Rationale: Gene panels and advanced sequencing can potentially identify pathologic mutations that may not have been suspected based on previously reported manifestations of known disease-causing genes. We have identified over a period of 6 months (July - December, 2011) three patients with mutations of known epilepsy genes who had novel and unexpected presentations. Here we present these cases and discuss the potential implications of our observations. Methods: Retrospective chart review of the above three patients observed over a 6 month period. Investigations for the underlying etiology of refractory seizures were done as clinically indicated.

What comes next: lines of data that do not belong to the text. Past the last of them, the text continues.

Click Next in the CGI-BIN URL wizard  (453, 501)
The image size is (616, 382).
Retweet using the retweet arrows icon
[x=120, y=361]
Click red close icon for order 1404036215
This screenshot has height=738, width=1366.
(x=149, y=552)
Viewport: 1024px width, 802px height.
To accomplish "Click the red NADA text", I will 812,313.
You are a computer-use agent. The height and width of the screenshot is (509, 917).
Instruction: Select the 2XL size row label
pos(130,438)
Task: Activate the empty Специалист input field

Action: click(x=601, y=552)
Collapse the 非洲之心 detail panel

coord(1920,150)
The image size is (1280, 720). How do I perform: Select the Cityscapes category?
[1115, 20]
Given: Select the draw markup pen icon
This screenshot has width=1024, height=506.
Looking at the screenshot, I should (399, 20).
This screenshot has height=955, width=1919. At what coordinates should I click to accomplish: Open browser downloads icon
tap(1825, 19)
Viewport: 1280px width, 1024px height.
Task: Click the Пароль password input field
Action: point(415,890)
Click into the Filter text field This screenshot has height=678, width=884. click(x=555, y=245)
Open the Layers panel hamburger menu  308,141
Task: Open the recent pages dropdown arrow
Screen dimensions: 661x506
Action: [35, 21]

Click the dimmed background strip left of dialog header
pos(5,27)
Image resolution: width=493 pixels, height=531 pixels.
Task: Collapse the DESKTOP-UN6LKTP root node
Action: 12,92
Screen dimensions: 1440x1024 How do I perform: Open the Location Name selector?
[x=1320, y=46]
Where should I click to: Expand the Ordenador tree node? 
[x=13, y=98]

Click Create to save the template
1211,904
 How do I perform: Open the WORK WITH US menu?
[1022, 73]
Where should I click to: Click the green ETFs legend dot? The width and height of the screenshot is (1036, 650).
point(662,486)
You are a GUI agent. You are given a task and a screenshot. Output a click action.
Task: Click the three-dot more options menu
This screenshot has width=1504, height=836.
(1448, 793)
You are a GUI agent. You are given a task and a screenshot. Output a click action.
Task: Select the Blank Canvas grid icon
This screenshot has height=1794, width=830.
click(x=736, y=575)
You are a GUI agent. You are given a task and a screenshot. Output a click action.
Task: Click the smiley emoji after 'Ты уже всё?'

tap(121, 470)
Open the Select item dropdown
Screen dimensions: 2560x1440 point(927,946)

Genetic testing included the Infantile Epilepsy Panel (GeneDx, Gaithersburg, MD; patient 1), the Myoclonus Epilepsy Evaluation and Female Febrile Seizures Evaluation (Athena Diagnostics, Inc., Worcester, MA; patient 2), and whole exome sequencing as part of a research protocol (Katsanis lab Duke University) with subsequent confirmation of the detected mutation in a CLIA approved laboratory (patient 3). Results: Patient 1 presented with agenesis of the corpus callosum, microcephaly, optic nerve hypoplasia, cerebellar hypoplasia and infantile spasms as of the age of 4 months. Extensive workup for possible underlying etiologies was negative except for a disease causing mutation in SLC2A1 which codes for glucose transporter 1. Patient 2 presented with generalized tonic clonic febrile seizure as of the age of 10 months and subsequently developed a clinical picture of progressive myoclonic epilepsy. Extensive work up revealed a disease causing mutations in EFHC1, associated with Juvenile Myoclonic Epilepsy, and in SCN1A. The third presented with severe developmental delay, retinal pigmentary changes, and infantile onset of drug resistant tonic seizures. Testing showed a disease causing mutation in SCN2A and increased lactate peak on MRS but mitochondrial enzyme assays from fibroblast cultures were all normal. Conclusions: (1) Use of gene testing panels and/or exome sequencing can uncover disease causing mutations that would have otherwise not been suspected and can identify novel phenotypic presentations of abnormalities in these genes. (2) Such complex novel phenotypes are likely to be caused by coexistence of other factors, such as other gene mutations, separate from a single epilepsy causing gene mutation.